The funniest one (and one of the funniest scenes in any of Fields' films) involves Fields having to simultaneously deal with an irate customer screaming about an order of cumquats and a clumsy, blundering blind man who inadvertently smashes his merchandise. The scene of said blind man managing to cross a busy street without getting hit by sheer dumb luck is one of the great loopy, surreal gags in a Fields film.
Another highlight of the film is the scene of Fields trying to sleep on his front porch despite a variety of annoyances and distractions conspiring to keep him awake. (This basic premise was later used by Chuck Jones in his Three Bears cartoon "What's Brewin', Bruin?" [1948].) These include the clinking of a milkman's bottles, a coconut bouncing down the steps, an obnoxious insurance salesman, and Baby LeRoy dropping grapes on him.
Fields' persona is known for being a drunken, surly misanthrope, a man who hates children, animals, and most of the people around him. There are two basic variations on that persona: the scheming con man (seen in "The Golf Specialist" [1930] and You Can't Cheat an Honest Man [1939]), and the beleaguered family man (seen in this film and The Man in the Flying Trapeze [1935]). Fields' character in this film doesn't have the harsh edges of his ones in "The Dentist" (1932) or The Bank Dick (1940), although he's not exactly sunshine and roses: when his wife forces him to split a sandwich with his son, he folds the meat into half and gives his son the half without any.
This film features many of the prototypical elements of Fields' films: the nagging, overbearing wife, the teenage daughter and her boyfriend. A key element of the film's comedy is Fields' frustration: he can hardly take a puff of a cigar or a swig of whiskey behind his wife's back, his customers yell at him, and he even has trouble getting some sleep. He responds to these annoyances with sarcastic remarks and mutterings under his breath, something Fields characters are always wont to do.

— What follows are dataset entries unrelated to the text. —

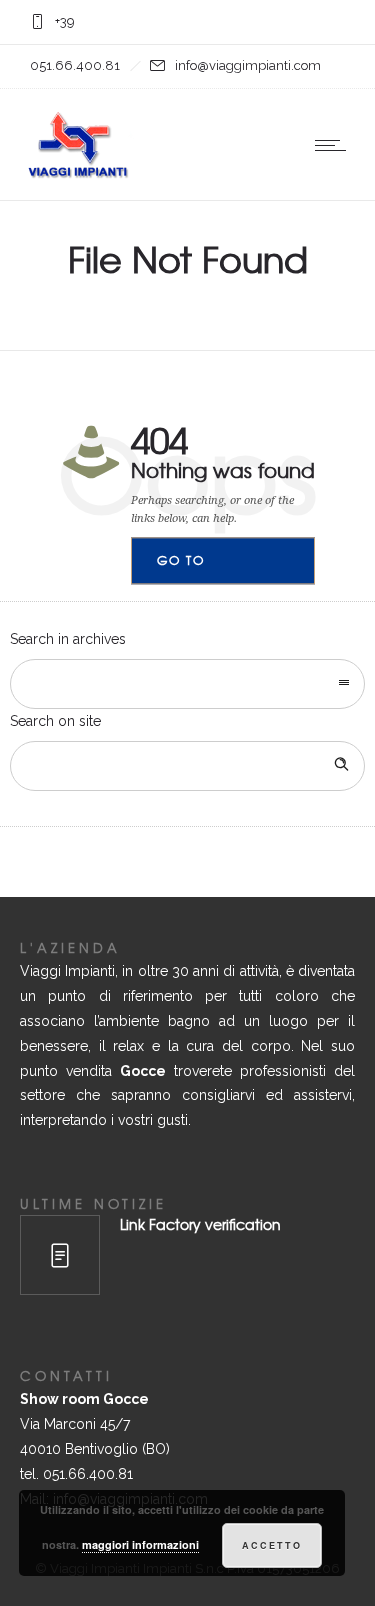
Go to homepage (198, 568)
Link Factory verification (200, 1224)
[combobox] (187, 684)
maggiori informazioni (140, 1544)
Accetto (272, 1545)
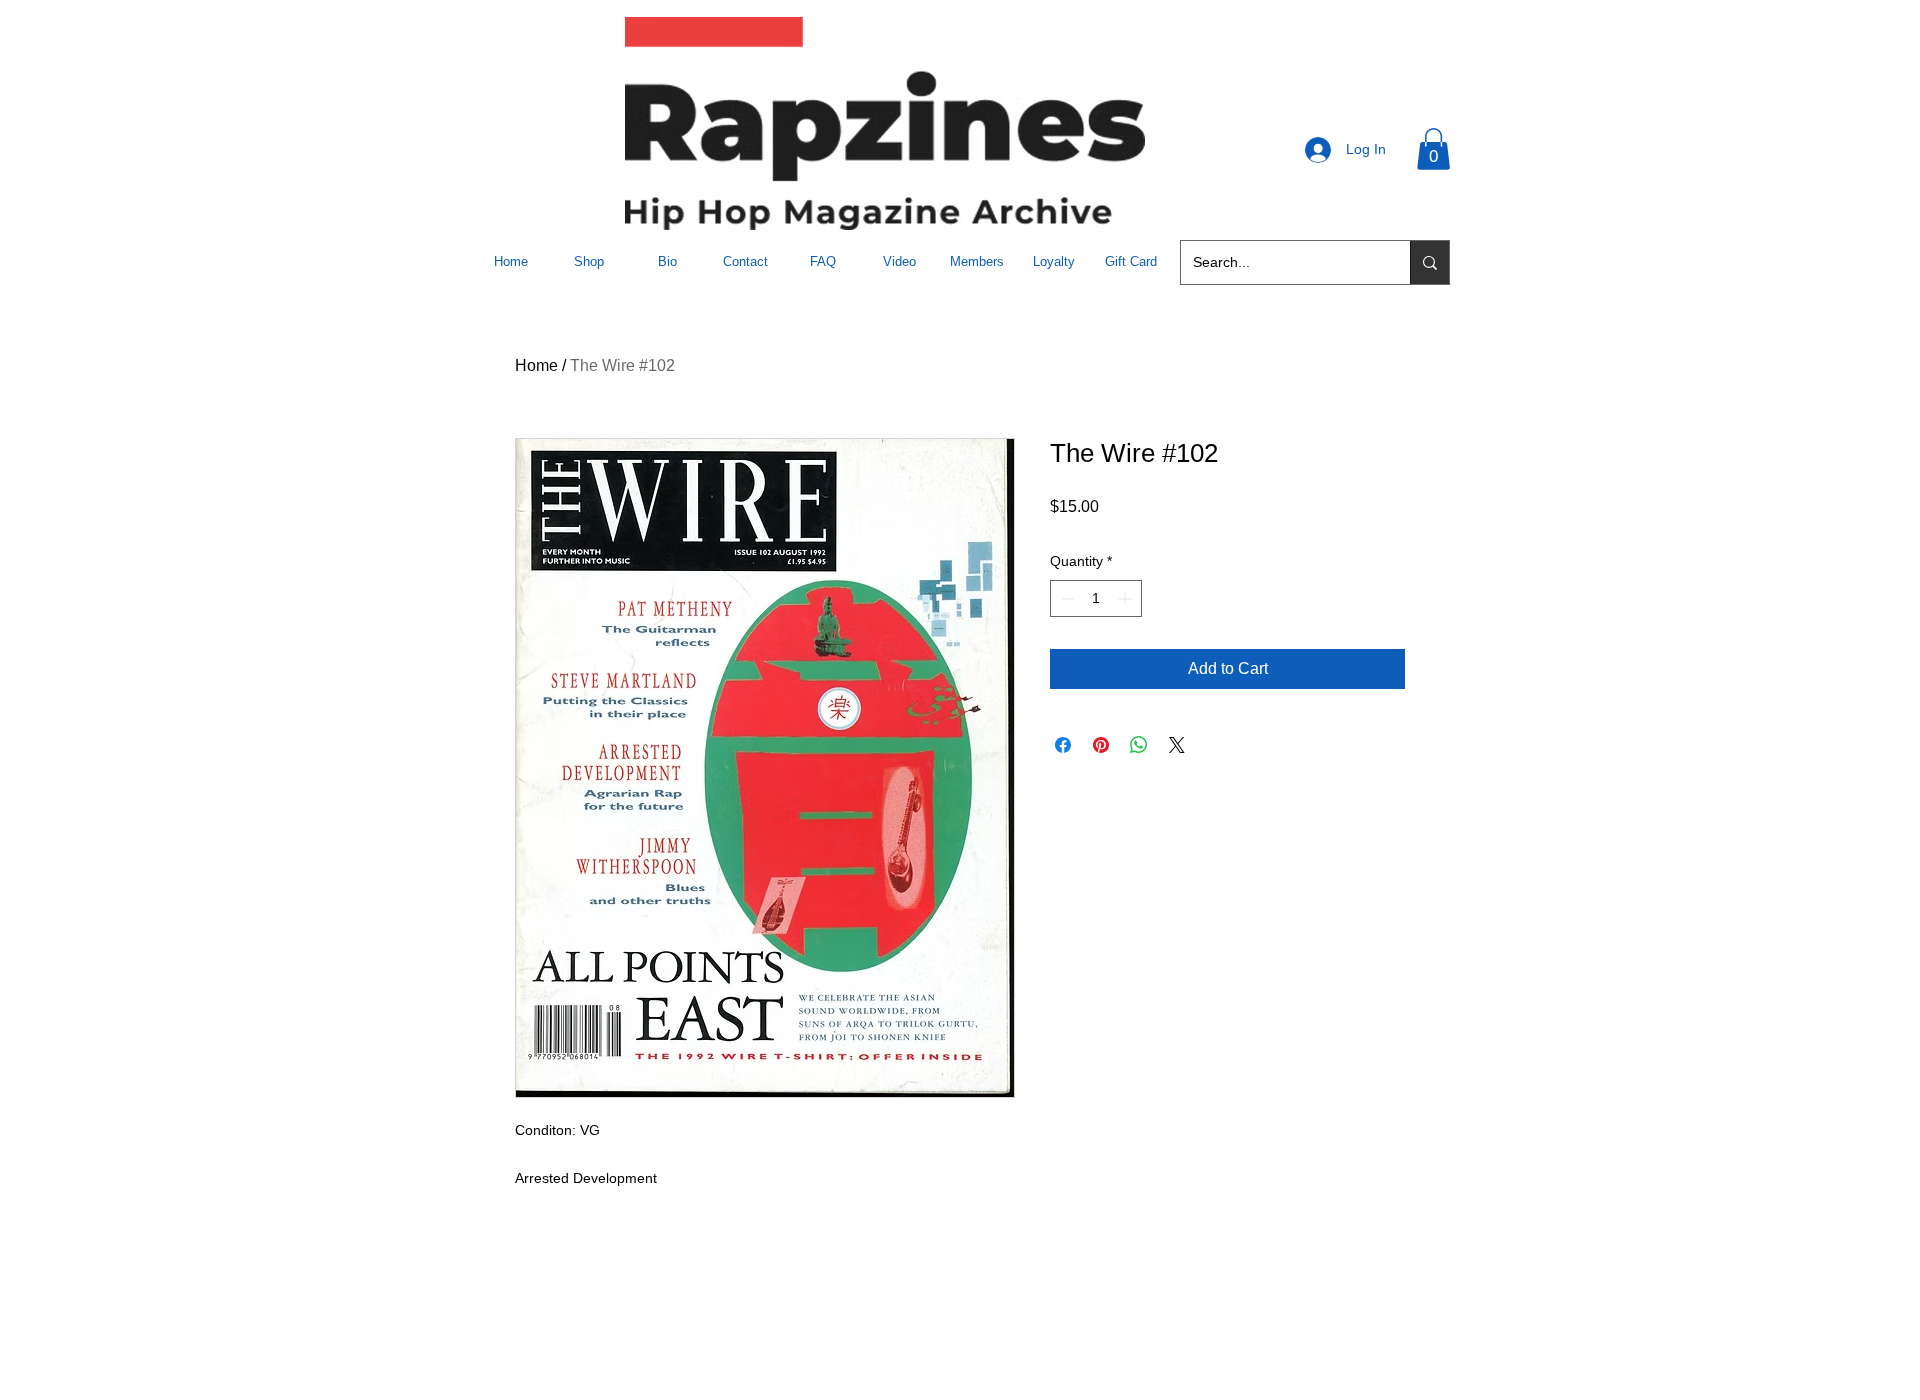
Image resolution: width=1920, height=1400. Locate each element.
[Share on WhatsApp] (1139, 745)
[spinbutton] (1096, 598)
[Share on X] (1177, 745)
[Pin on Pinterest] (1101, 745)
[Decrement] (1065, 598)
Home (536, 365)
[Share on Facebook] (1063, 745)
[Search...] (1429, 262)
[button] (1433, 149)
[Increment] (1126, 598)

When Fields arrives in California and finds his orange grove, he's met with a worthless tract of weed-strewn land and a dilapidated shack not even the Joads would find fit to live in. However, he soon finds out that a land developer wants it for a grandstand adjoining a racetrack and drives a hard bargain to get the most he can for it. Fields' negotiations with the developer lead to one of the great exchanges in his films. "You're drunk," he says. "Yeah, and you're crazy," Fields responds. "But I'll be sober in the morning, and you'll be crazy for the rest of your life."